En tránsito
Eduardo Jordá
Resurrección
Gafas de cerca
Ala palabra intrahistoria le sucede como a oxímoron o exponencial: solemos utilizarlas malamente, como de oídas, cogiendo el rábano por las hojas. Ponemos juntas dos palabras con sentidos contrarios, y bautizamos “oxímoron” a la pareja, sin que ambos términos alumbren algo distinto y sugerente con su yuxtaposición; algo poético o novedoso, y no una mera contradicción semántica. Observamos que alguna circunstancia o tendencia crece mucho y la elevamos a “exponencial”, cuando quizá sólo ha variado notablemente, o apenas bastante. Son usos que van con ciertos tiempos, “modas y modismos”, que cantaba Roberto Carlos en Amante a la antigua.

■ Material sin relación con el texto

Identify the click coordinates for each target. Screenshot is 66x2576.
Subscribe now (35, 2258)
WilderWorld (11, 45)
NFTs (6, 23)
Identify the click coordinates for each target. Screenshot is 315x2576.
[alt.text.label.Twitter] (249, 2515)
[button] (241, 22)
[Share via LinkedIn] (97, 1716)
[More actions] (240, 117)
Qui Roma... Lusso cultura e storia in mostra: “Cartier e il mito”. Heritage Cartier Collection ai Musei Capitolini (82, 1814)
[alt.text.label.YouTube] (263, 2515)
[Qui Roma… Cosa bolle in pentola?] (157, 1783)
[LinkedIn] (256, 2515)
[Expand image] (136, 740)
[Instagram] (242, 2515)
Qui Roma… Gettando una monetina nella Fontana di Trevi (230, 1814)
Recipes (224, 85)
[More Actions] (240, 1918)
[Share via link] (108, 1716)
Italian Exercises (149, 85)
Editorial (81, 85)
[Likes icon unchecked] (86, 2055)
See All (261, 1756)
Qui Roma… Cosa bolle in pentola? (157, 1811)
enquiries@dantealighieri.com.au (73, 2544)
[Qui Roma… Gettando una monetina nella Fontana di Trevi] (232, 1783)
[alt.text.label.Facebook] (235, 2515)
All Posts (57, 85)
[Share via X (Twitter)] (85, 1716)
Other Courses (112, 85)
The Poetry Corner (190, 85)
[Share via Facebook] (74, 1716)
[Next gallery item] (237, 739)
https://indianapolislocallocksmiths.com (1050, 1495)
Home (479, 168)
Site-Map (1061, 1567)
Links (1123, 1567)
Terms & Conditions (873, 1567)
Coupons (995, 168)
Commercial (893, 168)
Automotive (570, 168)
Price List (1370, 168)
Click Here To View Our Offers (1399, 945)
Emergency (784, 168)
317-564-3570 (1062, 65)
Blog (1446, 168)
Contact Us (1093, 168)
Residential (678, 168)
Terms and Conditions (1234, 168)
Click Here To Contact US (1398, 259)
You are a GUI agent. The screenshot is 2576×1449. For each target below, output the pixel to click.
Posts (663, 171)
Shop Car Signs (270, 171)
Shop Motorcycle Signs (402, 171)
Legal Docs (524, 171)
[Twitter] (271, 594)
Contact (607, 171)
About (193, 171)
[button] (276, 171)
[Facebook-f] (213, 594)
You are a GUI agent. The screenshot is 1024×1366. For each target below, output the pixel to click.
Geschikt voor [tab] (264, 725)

El repertorio de modismos segmenta a la población por edades: ningún joven dice ahora caramba o me cachis. Hechos clichés generacionales, “obviamente”, “cien por cien” o “en plan” son propios de la juventud actual. Caerán en desuso antes de que los niños que están naciendo lleguen a su adolescencia. Ese discurrir de costumbres tiene que ver con la intrahistoria, una expresión que soltamos, con una frecuencia inusitada, con la intención de denotar una historia íntima o secreta, incluso para aludir a las claves de alguna circunstancia: “La intrahistoria de lo del novio de la Ayuso me la sé yo bien”; “Si quieres te cuento la intrahistoria de mi ruptura con Amparo”. En realidad, Unamuno, cuando la acuñó, no se refería a asuntos privados.
Al contrario. El vasco señero de la Generación del 98 la concibió como la vida silenciosa de los millones de personas anónimas cuya existencia no cristaliza en los libros y registros, en demasiadas ocasiones escritos por vencedores y puede que sujetos al revisionismo posterior de los enemigos de aquellos, no pocas veces nuevos mesías de chistera cuyos nombres acaban grabados en los callejeros, o sus figuras erigidas sobre peanas en las plazas y avenidas. La intrahistoria es inconsciente y colectiva, perpetua y silente. Es la corriente interior del discurrir de la vida de las gentes, sus días, sus lugares y sus verdaderos intereses y sucesos compartidos. No se cuece en sedes ni en logias.
Visto así, cabe mesarse los cabellos por los terriblemente discrepantes hechos, eventos y asuntos importantes para la gente corriente comparados con los de nuestra clase política, la presente, quizá como nunca uno haya conocido desde, digamos, los veinte años. Irritantes marcianos, gente artera y sin palabra, enredados en sacarse trapos sucios más o menos evidentes y más o menos fehacientes, obsesos del poder. Cuando la intrahistoria está a océanos de distancia del escenario de sus gobernantes, una falla se abre.